Saluting 'local heroes of conservation'
"It smells like a dead body," the customs officer told me, as we opened a crate of smuggled ivory in the cargo terminal at Bangkok airport earlier this year.
The pieces of tusk were so numerous that a total of 79 elephants had been slaughtered to yield this haul destined for the remorseless markets of China.
The smell was indeed funereal: musty, pungent, depressing.
So much about the endless plunder of wildlife around the world - and the apparent failure of international agreements to stem the losses - is a cause for despondency.
Cross-border policing efforts are being stepped up but all too often the police themselves are involved in the trade. The money is easy and the pickings rich.
It's far easier to kill elephants, tigers and gorillas than to save them.
So it's always uplifting to hear stories about the handful of people brave enough to stand up and intervene. They have a lot stacked against them: indifferent or corrupt authorities, powerful criminal gangs, long-held traditions about how to make a living.
One of the plucky few is from Cameroon. Ekwoge Enang Abwe runs a project to try to safeguard the creatures of the Ebo Forest: the gorillas, chimpanzees and monkeys that are pillaged for bushmeat. Unchecked, the trade would wipe them out.
His challenge was to confront an entire economic system based on exploiting the forest for its animals.

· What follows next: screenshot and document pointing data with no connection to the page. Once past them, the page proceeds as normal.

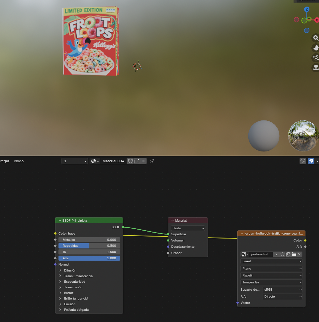Click the image user count '2' button

276,254
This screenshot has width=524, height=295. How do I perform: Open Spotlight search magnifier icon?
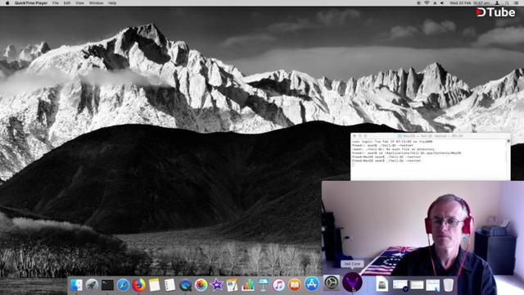(507, 3)
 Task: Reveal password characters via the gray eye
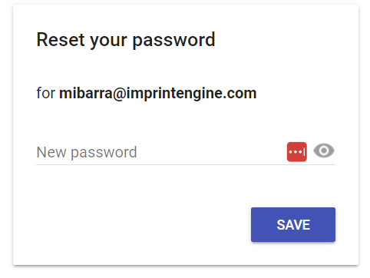click(324, 151)

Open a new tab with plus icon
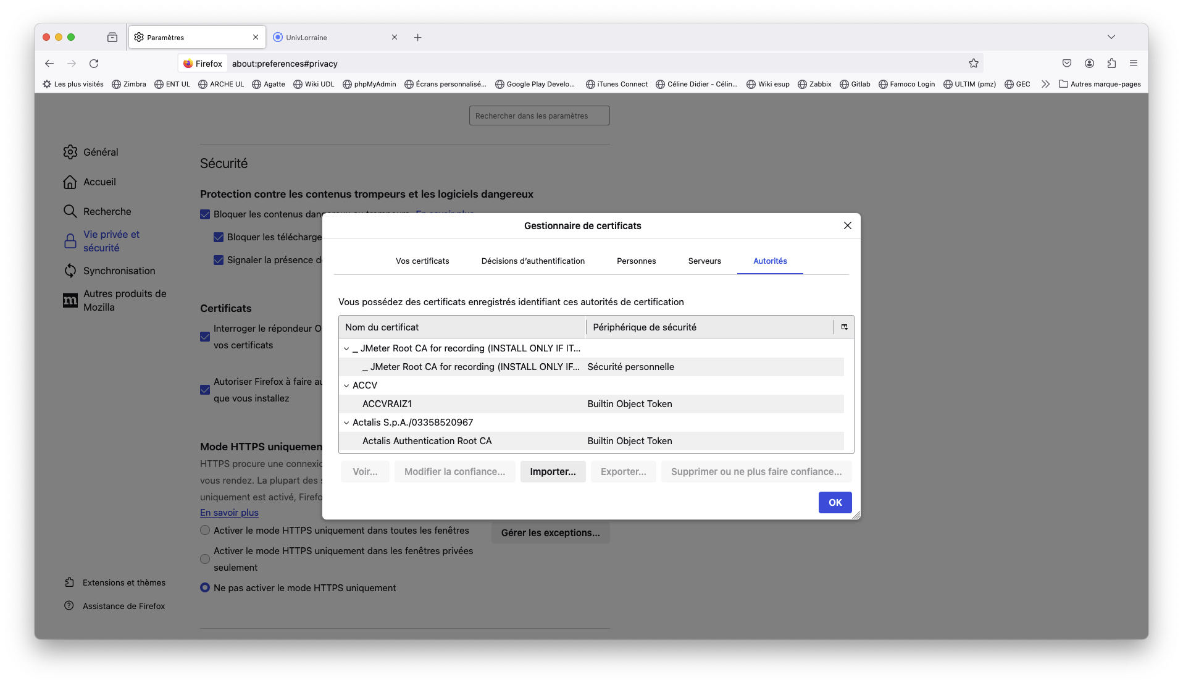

As many as 2,000 were being killed every week as traders from the cities brought traps and ammunition to equip the hunters for their grim ventures into the jungle.
How could he possibly hope to turn this around?
"Pride," he told me. "We've been appealing to the sense of pride of the communities. We used pride as a tool.
"We explained to them how the animals are special, how they're often unique, and that they could have a role in saving them."
Only 25 gorillas, from a sub-species, are left in the forest. The chimps are the only ones known both to fish for termites and use rocks to crack nuts. The Preuss's Red Colobus monkeys only live in one other habitat.
"So we educate the people and the chiefs about how special these animals are and how alternative livelihoods are possible."
The hunters have been encouraged to turn to cocoa farming. The chiefs have come together from previously divided clans to discuss setting up systems for keeping watch on poachers. A census of gun holders will take place.
Ekwoge's hope is that the forest will be granted the status of a National Park, a move which would give it more protection. National government does have a role but the impetus is local. And without a change in local attitudes - a revolution in thinking about the natural world's value - none of this would have been possible.
Another winner, Daniel Letoiye, a Samburu from Kenya, also says that the decisive factor is the support of his local community. His project is to restore the grasslands left barren by years of drought and overgrazing.
Initially his plan to reseed particular areas - and to keep the cattle away for up to three months - was met with hostility.
"There was a lot of opposition. People were saying, 'Why are you taking our land?' They didn't like the idea at all," Daniel recalls.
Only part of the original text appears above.